Pioneers of the Industrial Revolution

The stamps issued consists of eight stamps  in setenant pairs features the individuals of science and industry were  made the biggest impact on the UK’s Industrial Revolution . A shortlist of eight individuals was selected for their contribution to manufacturing and creating the infrastructure that allowed manufactured products to reach their markets. The selected pioneer are Matthew Boulton, James Watt, Richard Arkwright, Josiah Wedgwood, George Stephenson, Henry Maudslay, James Brindley, John Mc Adam.


1st Class – Matthew Boulton – Manufacturing

(1728-1809) A Birmingham factory owner and engineer whose Soho works and capital facilitated the manufacture of James Watt’s steam engines. Boulton and Watt’s engines had all manner of applications, from powering manufacturing machinery to keeping mines drained.



1st Class – James Watt – Steam Engineering

(1736-1819) Probably the strongest contender for the title of father of the steam age because of his years of hard work in improving the Newcomen design by getting the steam to condense in a separate chamber to the piston.


50p – Richard Arkwright – Textiles

(1732-1792) Generally credited with having invented the ‘water frame and sometimes known as the ‘father of the industrial revolution’. The water frame was capable of producing long lengths of cotton thread strong enough for the warp in cloth, and Arkwright opened the world’s first water-powered cotton mill in Derbyshire.


50p – Josiah Wedgwood – Ceramics

(1730-1795) Wedgwood not only pioneered the industrial production of ceramics, he was an archetypical industrialist of the age: religious dissenter, anti-slavery campaigner and member of the Lunar Society.


56p – George Stephenson – Railways

(1781-1848) Stephenson invented or developed several aspects of rail transport which are still with us to this day, including flanged wheels, and the standard gauge. Aside from building the Rocket, he worked very hard to improve the quality of the cast iron for the rails to ensure they did not snap.


56p – Henry Maudslay – Machine Making

(1771-1831). Maudslay saw that the new age of machines would require metal to be worked with precision. He pioneered the making of the machines – lathes, drills, planning machines, etc. which were used to make the other machines of the revolution.

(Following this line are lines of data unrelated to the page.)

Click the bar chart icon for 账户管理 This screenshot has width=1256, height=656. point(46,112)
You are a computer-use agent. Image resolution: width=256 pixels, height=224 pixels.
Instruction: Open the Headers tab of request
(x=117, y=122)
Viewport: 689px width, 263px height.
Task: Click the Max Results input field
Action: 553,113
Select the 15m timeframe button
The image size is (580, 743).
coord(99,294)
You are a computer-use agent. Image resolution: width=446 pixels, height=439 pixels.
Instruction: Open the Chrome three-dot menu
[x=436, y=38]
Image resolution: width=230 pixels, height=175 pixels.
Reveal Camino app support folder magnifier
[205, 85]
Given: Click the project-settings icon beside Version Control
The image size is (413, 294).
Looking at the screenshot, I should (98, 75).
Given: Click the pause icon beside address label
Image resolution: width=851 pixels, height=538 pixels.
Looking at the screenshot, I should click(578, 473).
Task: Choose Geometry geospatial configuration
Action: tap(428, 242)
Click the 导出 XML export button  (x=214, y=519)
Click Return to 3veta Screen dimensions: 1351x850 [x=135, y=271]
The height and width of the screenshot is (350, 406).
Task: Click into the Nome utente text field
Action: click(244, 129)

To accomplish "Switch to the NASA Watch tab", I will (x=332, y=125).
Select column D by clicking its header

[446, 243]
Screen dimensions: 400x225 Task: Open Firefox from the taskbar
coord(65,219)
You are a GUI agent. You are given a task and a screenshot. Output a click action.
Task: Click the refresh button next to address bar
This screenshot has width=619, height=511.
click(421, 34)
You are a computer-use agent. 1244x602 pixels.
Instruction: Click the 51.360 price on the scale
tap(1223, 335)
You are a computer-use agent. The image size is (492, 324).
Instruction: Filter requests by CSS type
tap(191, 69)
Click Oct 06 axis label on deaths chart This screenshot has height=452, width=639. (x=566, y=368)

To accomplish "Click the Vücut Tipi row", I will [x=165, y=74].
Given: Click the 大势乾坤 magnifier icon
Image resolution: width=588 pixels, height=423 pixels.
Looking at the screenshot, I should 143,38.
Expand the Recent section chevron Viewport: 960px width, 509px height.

72p – James Brindley – Canal Engineering

(1716-1772) One of the most important engineers of the eighteenth century and a maker of canals, most notably the Bridgewater, started in 1759, which set the template for later canals. Brindley also pioneered many of the techniques that were later used in railway building. 



72p – John McAdam – Road Building

(1756-1836). While Thomas Telford is usually the major celebrity of Industrial Revolution transport infrastructure, it was McAdam’s designs and building techniques that created Britain’s first decent all-weather roads.